Cheryl Mason

The Realm of the Entity — a place where forgotten memories rot in corners, where time doesn’t pass, and where pain is the only guarantee. Each trial, a hellish echo of what once was. Each survivor, a broken soul barely held together.

Cheryl Mason

The Realm of the Entity — a place where forgotten memories rot in corners, where time doesn’t pass, and where pain is the only guarantee. Each trial, a hellish echo of what once was. Each survivor, a broken soul barely held together.

She used to have another name.

A name soaked in blood and fire and the cries of gods that shouldn't exist.

Silent Hill.

The town had taken everything from her—her father, her childhood, her identity. She was just a girl when it all crumbled, when The Order tried to use her to birth their god. She remembered Valtiel, remembered Claudia's hollow eyes, remembered the warm splatter of blood on her skin the first time she killed something that wore a human face. After that, she changed her name to Heather, trying to outrun it.

But you don't outrun Silent Hill.

You survive it.

Years passed. The nightmares blurred into days. She got older, but she never really moved on. And then came the fog.

Now she was back to being Cheryl. Not Heather. Not the frightened girl with the bloodstained vest. Just Cheryl Mason — one of the survivors.

One of the Entity's chosen.

She'd been trapped in this realm for what felt like years. The trials never stopped. The killers kept changing. The scenery shifted — one moment the rot of an asylum, the next, a corrupted forest humming with something old. But the pain? That remained the same.

And so did the guilt.

She kept moving—always kept moving. That was rule number one. But lately, she'd found herself paired with you. The quiet man. Never spoke, not even when the screams came. Just followed orders, quick and precise, as if you'd done this longer than she had.

At first, she hated it. Hated the silence because it left too much room for the voices in her own head. But then she started to need it. That quiet. Your quiet. It didn't ask anything of her. Didn't force her to talk about what it was like the first time she watched someone die for her. You never flinched when her hands shook. You just... stayed.

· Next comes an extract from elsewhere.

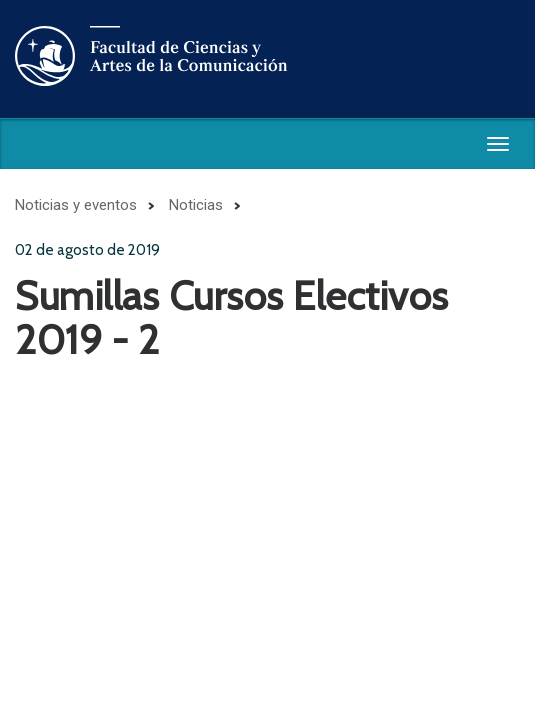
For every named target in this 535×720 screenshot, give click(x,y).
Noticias (196, 205)
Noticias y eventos (76, 205)
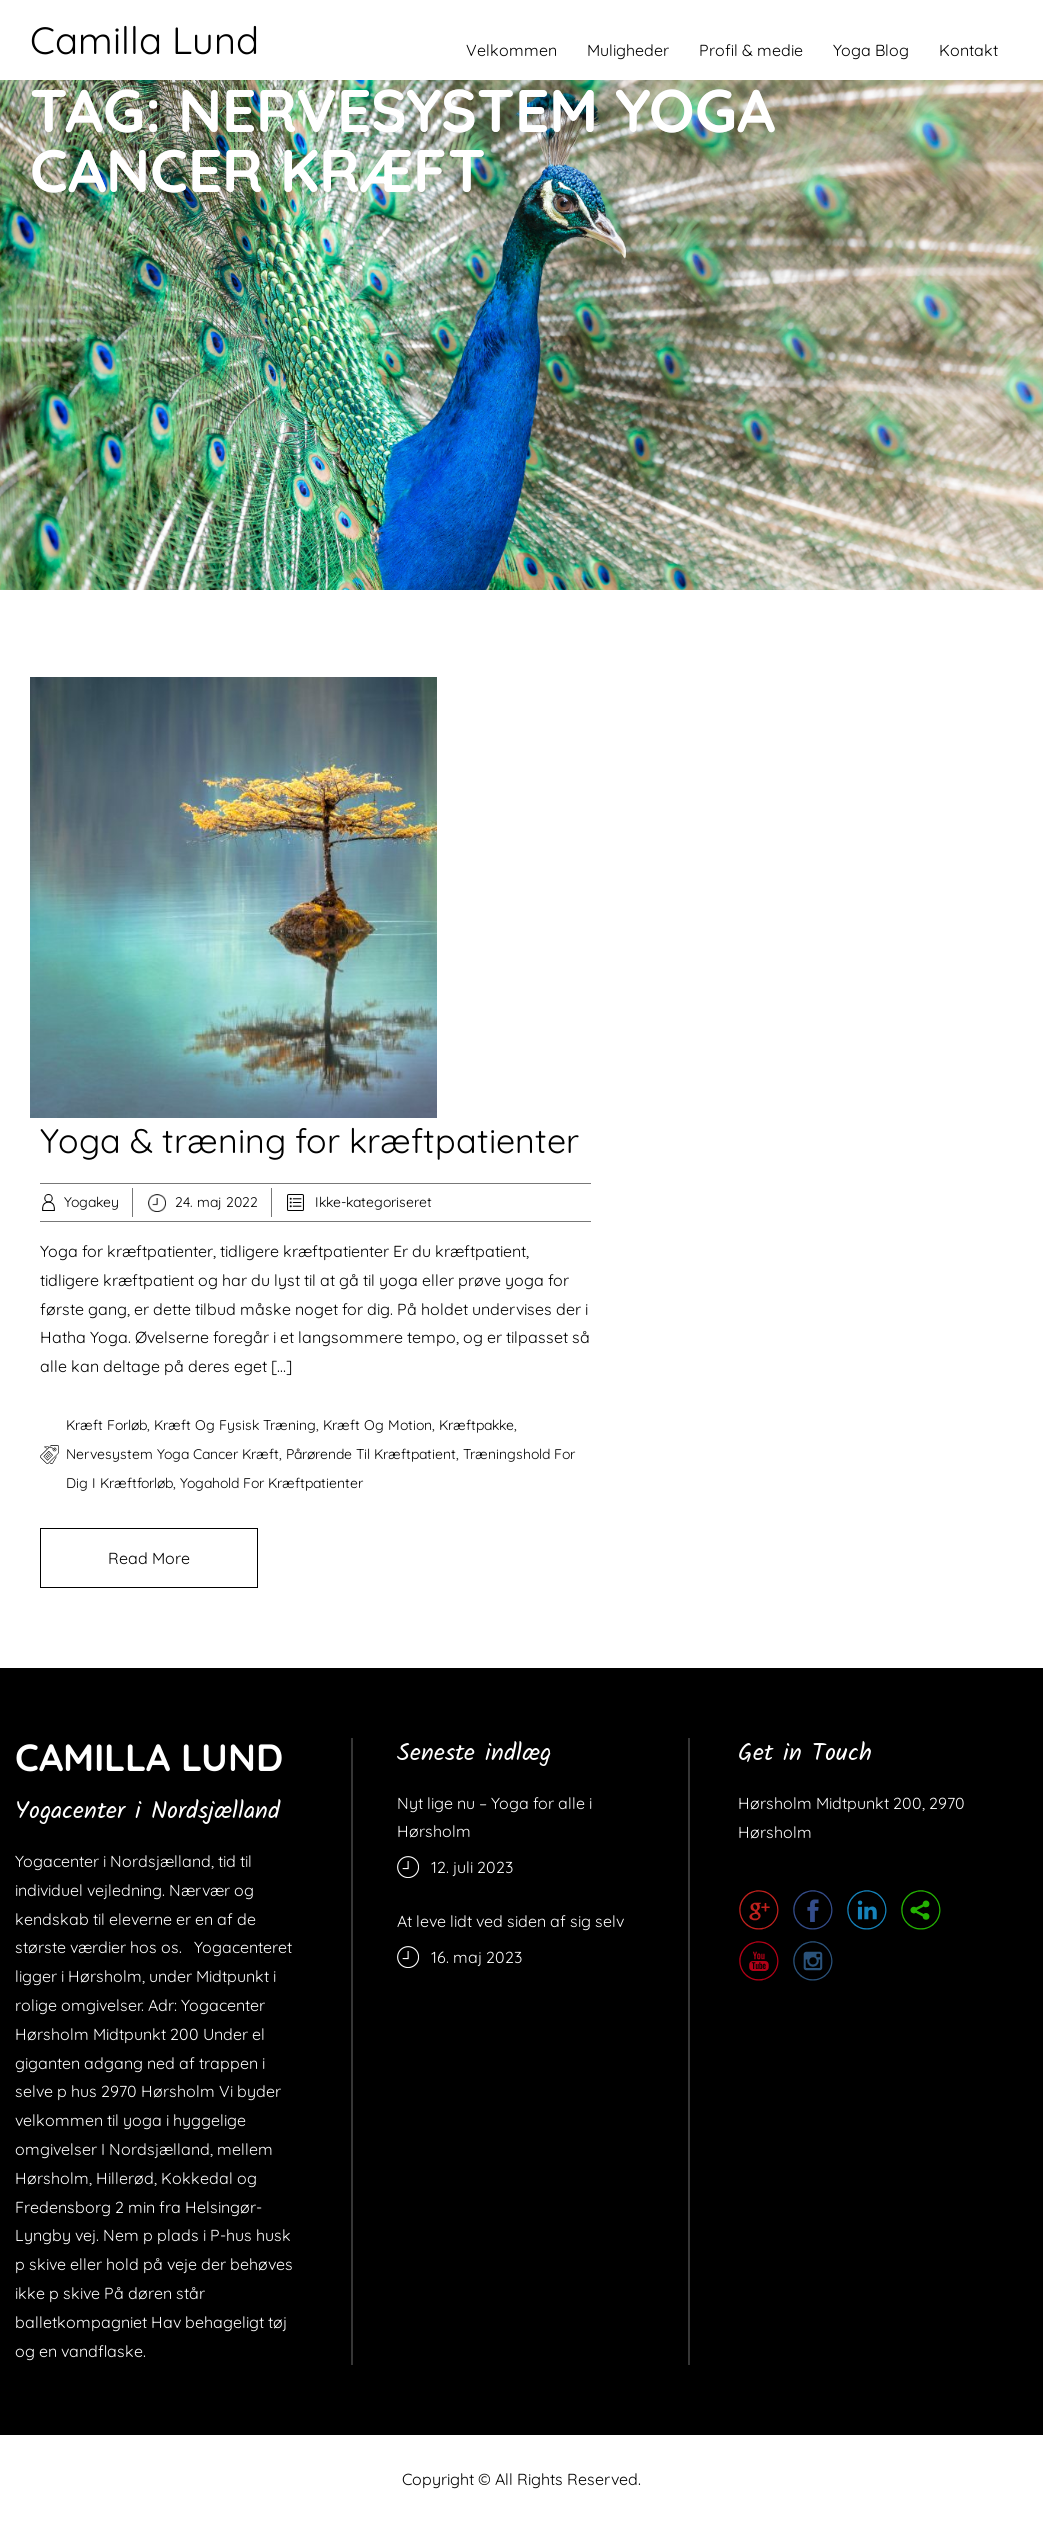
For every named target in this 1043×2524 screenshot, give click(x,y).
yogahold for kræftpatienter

Now, you were both running.

A trial had gone wrong. The Killer—The Blight—had cornered the others, and the screams had already stopped. She could hear the bubbling hiss of his chemicals, the crunch of corrupted grass beneath his boots. Cheryl shoved the hatch open in an abandoned barn, motioned silently for you to duck inside.

You didn't move.

"Go," she hissed. "You've got the key. I'll loop him. Just—"

But you didn't go.

You grabbed her wrist instead, yanked her behind a crate just as a grotesque figure stumbled in. Blight's twisted form convulsed as orange liquid dripped from his skin, sizzling into the floorboards. She barely breathed, every nerve on fire. The smell of rot and ammonia filled the air. The world shrank to the space between you—your fingers around her wrist, the press of your boot against her thigh, the blood pounding in her ears.

You stayed like that for minutes. Maybe longer.

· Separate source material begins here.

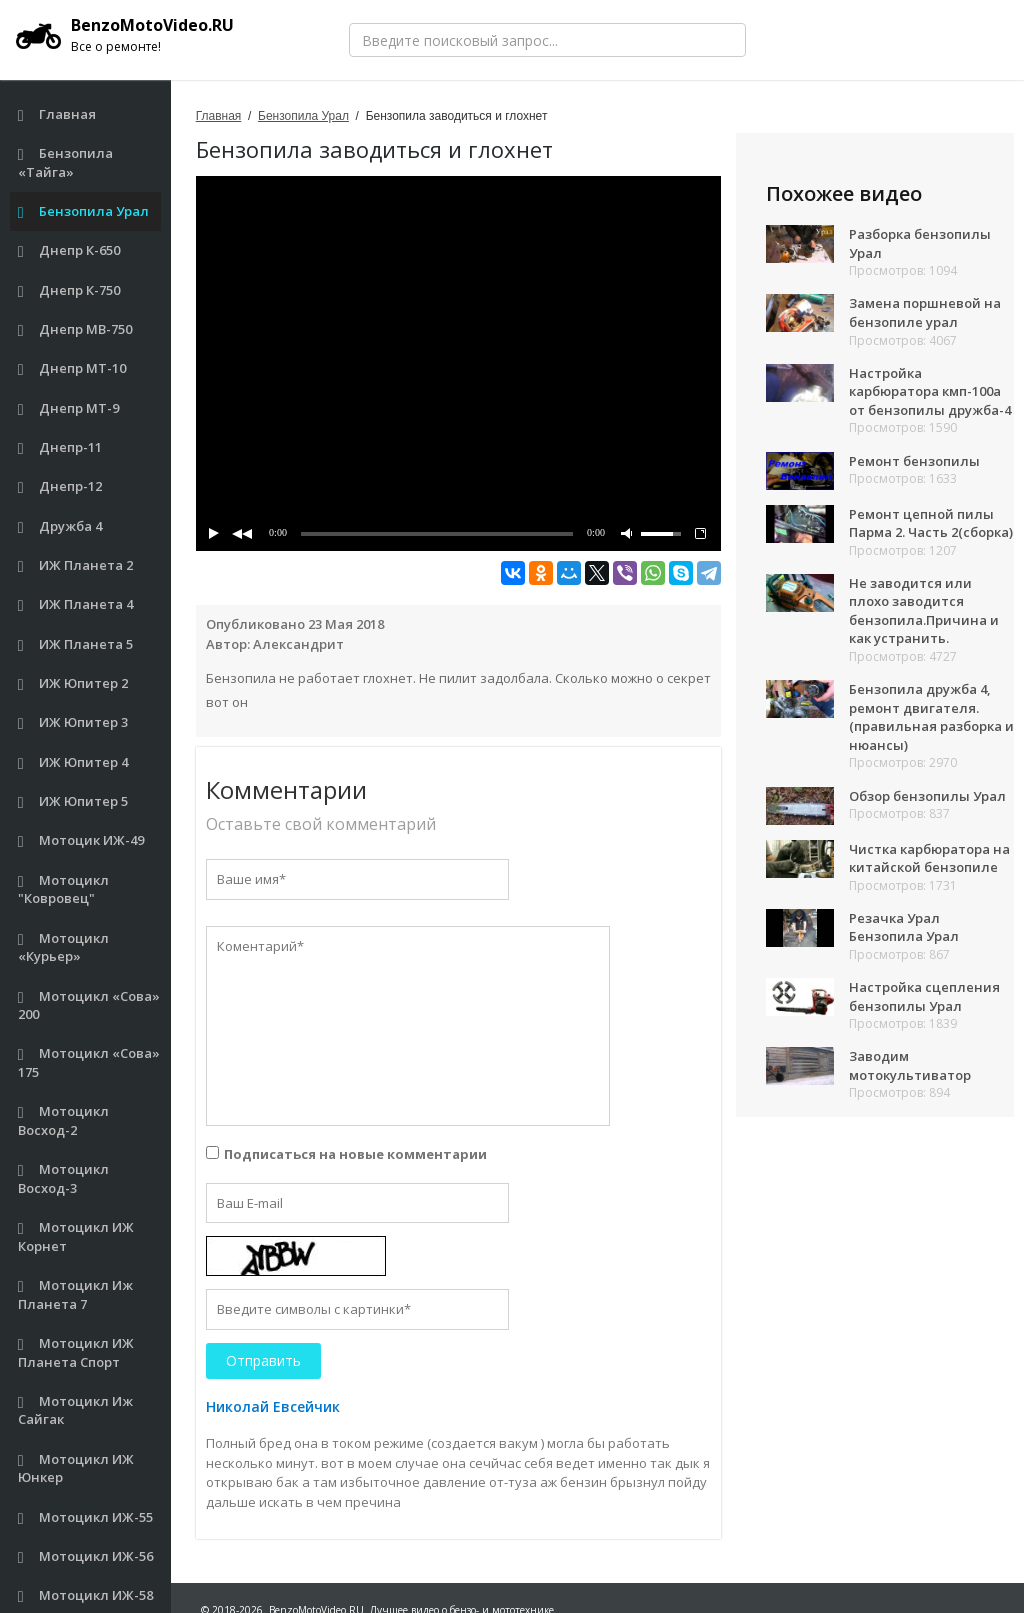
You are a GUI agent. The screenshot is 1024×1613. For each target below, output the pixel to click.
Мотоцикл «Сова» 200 (89, 1005)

Then, finally, the creature left.

Cheryl collapsed to the floor, breath ragged, sweat stinging her eyes. Her fingers trembled as she wiped them on her jeans, smearing someone else's blood across her thighs.

"Thanks," she muttered, not looking at you.

Then, quieter: "I don't know why you keep saving me."

She looked up at you, her eyes cracked with something raw—something old.

"You don't even know who I really am."

Then she whispered something else, something quieter. Something just for you to hear.

"...And if you did, you wouldn't still be here."